Financial markets, he tells us, are inherently unstable, whereas the global capitalist system is based on the belief that financial markets, left to their own devices, tend towards equilibrium. This belief, he insists, is false. Financial markets are given to excesses and if a boom/bust sequence progresses beyond a certain point it will never revert to where it came from. His chosen imagery for financial markets therefore is not a pendulum oscillating around and eventually returning to its equilibrium position, but a wrecking ball knocking over one economy after another.
While Soros deals primarily with financial markets, historian Robert Brenner in his much-acclaimed book-length essay “The Economics of Global turbulence” (New Left Review, May-June 1998) describes the crisis as a case of long downturn since 1965 and especially since 1973 (the oil shock), in contrast to the long post-war boom since 1945, caused by falling profitability of capital. This falling rate of profit is in turn attributed to over-investment and overproduction. The origins of over-capacity and overproduction are to be found in the profound intensification of international competition that took place in the later 1960s, as a consequence of the accelerated entry of German, and especially Japanese manufacturers, into world markets, which brought a reduction of US manufacturing profitability by more than 40% in the period between 1965 and 1973.

◆ SOURCE DATA
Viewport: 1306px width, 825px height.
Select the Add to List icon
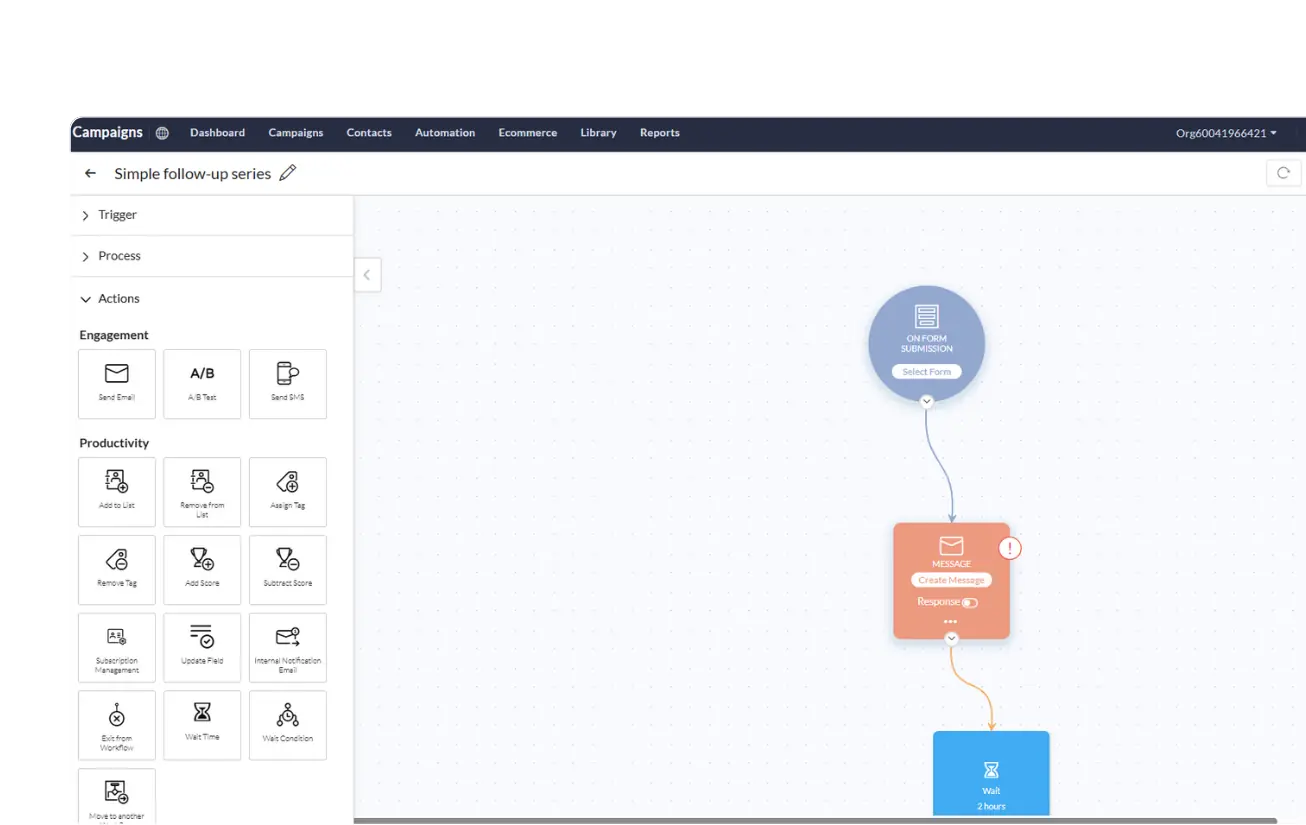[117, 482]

◆ APPLY WHAT YOU READ
[a] Answer these questions from the excerpt on market instability and global turbulence:
(i) What image of financial markets does the excerpt give in place of a pendulum?
(ii) In which publication and issue did Brenner's essay appear?
(iii) By how much did US manufacturing profitability fall between 1965 and 1973?
[b] Please carry on the excerpt on market instability and global turbulence from the point where it stops.
The data has no connection to the excerpt on market instability and global turbulence.

◆ ANSWERS
[a]
(i) A wrecking ball knocking over one economy after another.
(ii) New Left Review, May-June 1998.
(iii) By more than 40%.

[b]
The profitability problem was not long confined to the United States, but quickly came to affect Japan, Germany, and most of the rest of the advanced capitalist world, when the dollar was radically devalued at the time of the world money crisis and collapse of Bretton Woods agreement in the early 1970s.
Paradoxically, moreover — and counter to standard economic expectations — manufacturing overcapacity and overproduction did not lead to the expected processes of adjustment, but has persisted right into the present... with the partial (and likely temporary) US profitability recovery of the 1990s more than counterbalanced by sharp profitability slumps in Germany and Japan. Heightened international competition leading to persistent overcapacity and overproduction and eventually resulting in falling aggregate profitability – this is the basic contention of Brenner, and in spite of debates on finer points, he is acclaimed by Marxist economists for having taken the discussion back into the realm of capitalist anarchy, the real economy of over-investment, over-production and the falling rate of profit.